Friends funding fiends
Add to this toxic US-approved stew the Israeli astroturf operation Act.IL, which in 2018 took $1.1 million from Israel’s Ministry of Strategic Affairs to troll Americans critical of Israeli policies, including its hostility toward Iran. Initially founded to combat the Iran nuclear deal, the Ministry’s mission has pivoted to combating the Boycott, Divestment and Sanctions movement, for which it receives significant US funding (Israeli Lt-Gen Gabi Ashkenazi admitted in 2012 that American taxpayers contribute more to the country’s defense budget than Israeli taxpayers). Act.IL boasts it has gotten Americans fired from their jobs, and the app encourages users to accuse American students and journalists who support BDS of antisemitism, mass-report their posts, and otherwise engage in what would be called “coordinated inauthentic behavior” if any other country did it.

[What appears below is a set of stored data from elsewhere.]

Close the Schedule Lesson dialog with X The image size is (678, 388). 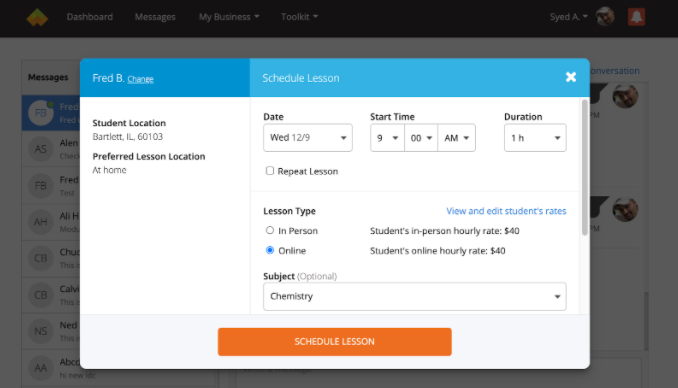pos(571,77)
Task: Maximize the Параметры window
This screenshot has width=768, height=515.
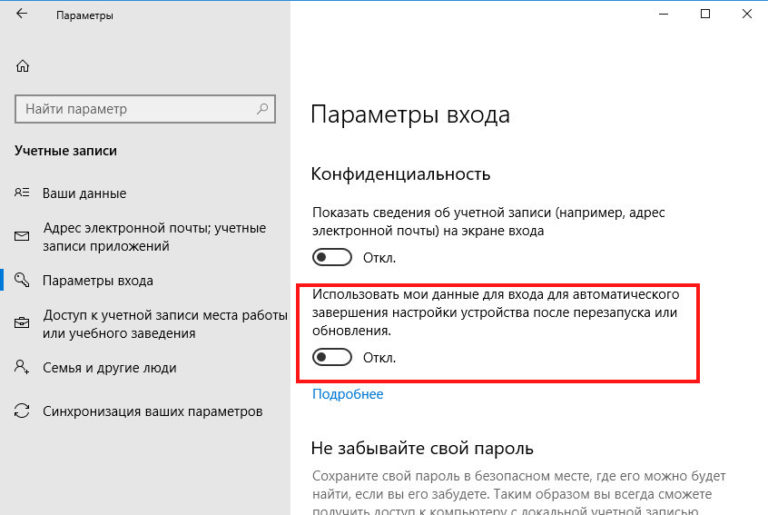Action: pyautogui.click(x=705, y=15)
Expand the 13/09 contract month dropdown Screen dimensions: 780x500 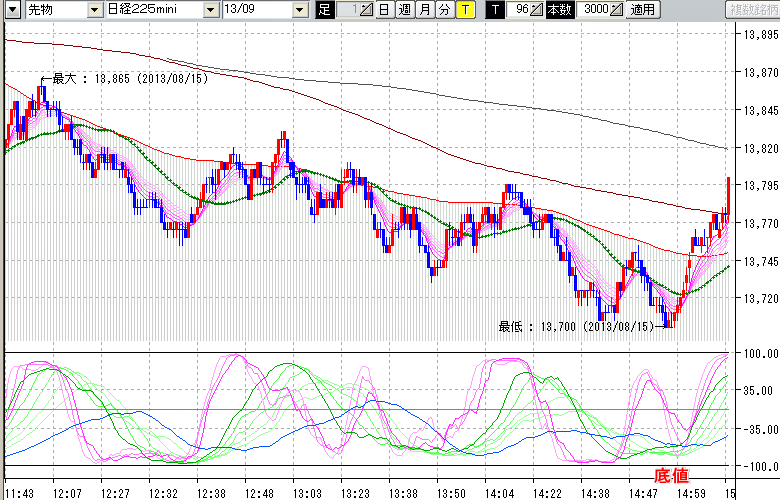click(x=300, y=9)
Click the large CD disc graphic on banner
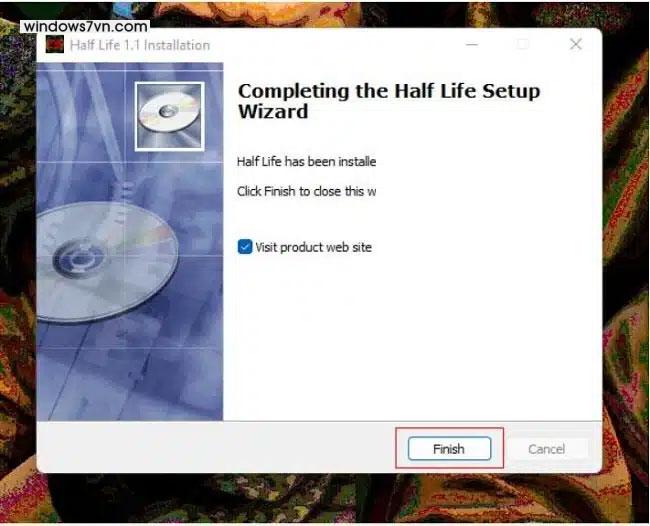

Act.IL is by no means the only Israeli trolling campaign aimed at American eyeballs, either. Psy-Group, the Israeli private intelligence company that infamously pitched a social media influence operation to the Trump campaign, ran a multi-pronged online smear operation to influence a local election in California in 2017 and has pitched dozens more. The Israel on Campus Coalition attacks pro-Palestinian student activists and professors through coordinated social media campaigns, while The Israel Project operates a network of Facebook groups whose admitted purpose is to smuggle pro-Israeli propaganda into users’ newsfeeds by concealing it among bland inspirational messages.

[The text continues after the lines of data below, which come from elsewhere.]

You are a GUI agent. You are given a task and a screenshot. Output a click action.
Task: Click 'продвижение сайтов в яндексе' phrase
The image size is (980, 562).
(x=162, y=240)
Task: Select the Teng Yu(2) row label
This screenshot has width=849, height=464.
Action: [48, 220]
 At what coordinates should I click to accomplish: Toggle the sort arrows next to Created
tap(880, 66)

Such clear-cut deception by state-sponsored actors is a blatant violation of Facebook’s policies as they’ve been applied to other users, but the site claims the Israeli groups are kosher. Yet of the pro-Iran accounts deleted by Twitter, one “set” included 248 accounts “engaged with discussions related to Israel specifically” – these were shut down for nothing more than their country of origin, even as inauthentic accounts run by Israel were given carte-blanche to spew propaganda. Twitter and Facebook don’t mind being weaponized in the propaganda wars, as long as they’re working for the “right” side.
As 21st century wars are fought more and more in the informational sphere, the brightly-colored propaganda posters of the previous century have been replaced with relatively sophisticated social media influence operations. What Pompeo can’t accomplish by lying to the American public, the State Department will attempt to achieve through the slow and steady drip of disinformation.
US politicians, meanwhile, remain so fixated on the “Russian trolls stole the election!” narrative they’ve been flogging for the last three years that the Senate last week unanimously passed a bill to restrict entry to any foreign national convicted of “election meddling,” a toothless piece of legislative virtue-signaling that reveals their utter disconnection from reality. It’s more than a little ironic that they’d embrace and even pay for foreign meddling as long as they believe the trolls are working for them.
As Friedrich Nietzsche said,
“Whoever fights monsters should see to it that in the process he does not become a monster.” Or a troll.